▶ **Job**
Please copy all of the material below, character for character, without changing anything.

▶ **Dataset entries**
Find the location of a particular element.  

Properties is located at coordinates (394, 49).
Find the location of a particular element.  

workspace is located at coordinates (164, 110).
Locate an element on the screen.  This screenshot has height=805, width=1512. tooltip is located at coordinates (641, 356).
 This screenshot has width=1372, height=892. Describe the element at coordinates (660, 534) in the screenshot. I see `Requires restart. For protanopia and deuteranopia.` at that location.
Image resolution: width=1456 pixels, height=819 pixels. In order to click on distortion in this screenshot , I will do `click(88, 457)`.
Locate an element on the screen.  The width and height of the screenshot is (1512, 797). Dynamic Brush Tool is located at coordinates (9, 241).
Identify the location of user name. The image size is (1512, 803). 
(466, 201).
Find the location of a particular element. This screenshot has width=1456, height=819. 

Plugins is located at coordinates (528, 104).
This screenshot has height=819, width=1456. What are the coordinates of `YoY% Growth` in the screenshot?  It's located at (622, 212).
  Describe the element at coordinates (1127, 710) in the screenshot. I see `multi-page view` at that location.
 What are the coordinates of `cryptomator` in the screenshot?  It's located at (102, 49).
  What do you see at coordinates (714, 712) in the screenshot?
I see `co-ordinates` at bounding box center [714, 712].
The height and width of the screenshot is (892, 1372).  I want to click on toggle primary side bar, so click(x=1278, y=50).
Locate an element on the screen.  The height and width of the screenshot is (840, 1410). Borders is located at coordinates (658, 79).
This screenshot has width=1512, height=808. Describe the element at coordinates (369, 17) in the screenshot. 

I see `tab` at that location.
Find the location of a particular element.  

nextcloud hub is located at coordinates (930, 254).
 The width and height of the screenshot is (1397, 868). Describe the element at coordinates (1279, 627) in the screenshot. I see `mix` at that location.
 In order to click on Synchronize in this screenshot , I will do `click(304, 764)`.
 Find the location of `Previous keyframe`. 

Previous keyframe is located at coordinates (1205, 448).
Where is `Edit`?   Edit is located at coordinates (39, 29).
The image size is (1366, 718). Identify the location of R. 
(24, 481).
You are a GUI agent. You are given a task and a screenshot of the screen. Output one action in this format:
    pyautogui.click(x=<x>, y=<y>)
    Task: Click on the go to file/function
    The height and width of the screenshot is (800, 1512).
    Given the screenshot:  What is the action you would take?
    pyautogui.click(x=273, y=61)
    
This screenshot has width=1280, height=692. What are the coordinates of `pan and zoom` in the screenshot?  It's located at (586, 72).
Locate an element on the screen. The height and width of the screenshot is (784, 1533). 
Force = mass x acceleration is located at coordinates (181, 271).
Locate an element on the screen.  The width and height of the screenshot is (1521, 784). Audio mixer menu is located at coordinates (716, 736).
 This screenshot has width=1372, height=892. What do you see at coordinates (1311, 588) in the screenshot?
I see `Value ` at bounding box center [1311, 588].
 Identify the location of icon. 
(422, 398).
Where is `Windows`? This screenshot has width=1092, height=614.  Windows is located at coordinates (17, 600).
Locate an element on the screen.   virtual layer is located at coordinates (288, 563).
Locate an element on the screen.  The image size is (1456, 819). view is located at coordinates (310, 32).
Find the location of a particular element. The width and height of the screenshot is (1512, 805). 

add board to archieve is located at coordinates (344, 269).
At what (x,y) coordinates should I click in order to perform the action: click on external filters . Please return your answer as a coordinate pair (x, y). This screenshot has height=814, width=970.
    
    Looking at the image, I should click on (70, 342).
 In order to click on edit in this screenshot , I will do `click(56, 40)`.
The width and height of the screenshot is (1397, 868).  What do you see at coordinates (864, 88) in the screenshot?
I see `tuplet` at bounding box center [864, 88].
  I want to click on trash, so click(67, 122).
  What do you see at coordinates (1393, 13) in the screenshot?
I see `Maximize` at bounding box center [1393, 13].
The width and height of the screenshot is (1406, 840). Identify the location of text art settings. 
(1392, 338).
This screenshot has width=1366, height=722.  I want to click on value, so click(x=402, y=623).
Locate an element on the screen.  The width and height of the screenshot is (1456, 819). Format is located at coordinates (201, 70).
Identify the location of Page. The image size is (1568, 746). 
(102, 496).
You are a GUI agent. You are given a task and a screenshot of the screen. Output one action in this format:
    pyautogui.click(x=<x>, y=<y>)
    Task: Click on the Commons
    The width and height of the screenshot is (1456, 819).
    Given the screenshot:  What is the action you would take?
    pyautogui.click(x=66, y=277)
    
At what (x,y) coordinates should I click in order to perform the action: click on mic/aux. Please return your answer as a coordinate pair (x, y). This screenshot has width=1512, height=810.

▶ **The response**
Find the location of a particular element.  

Properties is located at coordinates (394, 49).
Find the location of a particular element.  

workspace is located at coordinates (164, 110).
Locate an element on the screen.  This screenshot has height=805, width=1512. tooltip is located at coordinates (641, 356).
 This screenshot has width=1372, height=892. Describe the element at coordinates (660, 534) in the screenshot. I see `Requires restart. For protanopia and deuteranopia.` at that location.
Image resolution: width=1456 pixels, height=819 pixels. In order to click on distortion in this screenshot , I will do `click(88, 457)`.
Locate an element on the screen.  The width and height of the screenshot is (1512, 797). Dynamic Brush Tool is located at coordinates (9, 241).
Identify the location of user name. The image size is (1512, 803). 
(466, 201).
Find the location of a particular element. This screenshot has width=1456, height=819. 

Plugins is located at coordinates (528, 104).
This screenshot has height=819, width=1456. What are the coordinates of `YoY% Growth` in the screenshot?  It's located at (622, 212).
  Describe the element at coordinates (1127, 710) in the screenshot. I see `multi-page view` at that location.
 What are the coordinates of `cryptomator` in the screenshot?  It's located at (102, 49).
  What do you see at coordinates (714, 712) in the screenshot?
I see `co-ordinates` at bounding box center [714, 712].
The height and width of the screenshot is (892, 1372).  I want to click on toggle primary side bar, so click(x=1278, y=50).
Locate an element on the screen.  The height and width of the screenshot is (840, 1410). Borders is located at coordinates (658, 79).
This screenshot has width=1512, height=808. Describe the element at coordinates (369, 17) in the screenshot. 

I see `tab` at that location.
Find the location of a particular element.  

nextcloud hub is located at coordinates (930, 254).
 The width and height of the screenshot is (1397, 868). Describe the element at coordinates (1279, 627) in the screenshot. I see `mix` at that location.
 In order to click on Synchronize in this screenshot , I will do `click(304, 764)`.
 Find the location of `Previous keyframe`. 

Previous keyframe is located at coordinates (1205, 448).
Where is `Edit`?   Edit is located at coordinates (39, 29).
The image size is (1366, 718). Identify the location of R. 
(24, 481).
You are a GUI agent. You are given a task and a screenshot of the screen. Output one action in this format:
    pyautogui.click(x=<x>, y=<y>)
    Task: Click on the go to file/function
    The height and width of the screenshot is (800, 1512).
    Given the screenshot:  What is the action you would take?
    pyautogui.click(x=273, y=61)
    
This screenshot has width=1280, height=692. What are the coordinates of `pan and zoom` in the screenshot?  It's located at (586, 72).
Locate an element on the screen. The height and width of the screenshot is (784, 1533). 
Force = mass x acceleration is located at coordinates (181, 271).
Locate an element on the screen.  The width and height of the screenshot is (1521, 784). Audio mixer menu is located at coordinates (716, 736).
 This screenshot has width=1372, height=892. What do you see at coordinates (1311, 588) in the screenshot?
I see `Value ` at bounding box center [1311, 588].
 Identify the location of icon. 
(422, 398).
Where is `Windows`? This screenshot has width=1092, height=614.  Windows is located at coordinates (17, 600).
Locate an element on the screen.   virtual layer is located at coordinates (288, 563).
Locate an element on the screen.  The image size is (1456, 819). view is located at coordinates (310, 32).
Find the location of a particular element. The width and height of the screenshot is (1512, 805). 

add board to archieve is located at coordinates (344, 269).
At what (x,y) coordinates should I click in order to perform the action: click on external filters . Please return your answer as a coordinate pair (x, y). This screenshot has height=814, width=970.
    
    Looking at the image, I should click on (70, 342).
 In order to click on edit in this screenshot , I will do `click(56, 40)`.
The width and height of the screenshot is (1397, 868).  What do you see at coordinates (864, 88) in the screenshot?
I see `tuplet` at bounding box center [864, 88].
  I want to click on trash, so click(67, 122).
  What do you see at coordinates (1393, 13) in the screenshot?
I see `Maximize` at bounding box center [1393, 13].
The width and height of the screenshot is (1406, 840). Identify the location of text art settings. 
(1392, 338).
This screenshot has width=1366, height=722.  I want to click on value, so click(x=402, y=623).
Locate an element on the screen.  The width and height of the screenshot is (1456, 819). Format is located at coordinates (201, 70).
Identify the location of Page. The image size is (1568, 746). 
(102, 496).
You are a GUI agent. You are given a task and a screenshot of the screen. Output one action in this format:
    pyautogui.click(x=<x>, y=<y>)
    Task: Click on the Commons
    The width and height of the screenshot is (1456, 819).
    Given the screenshot:  What is the action you would take?
    pyautogui.click(x=66, y=277)
    
At what (x,y) coordinates should I click in order to perform the action: click on mic/aux. Please return your answer as a coordinate pair (x, y). This screenshot has width=1512, height=810.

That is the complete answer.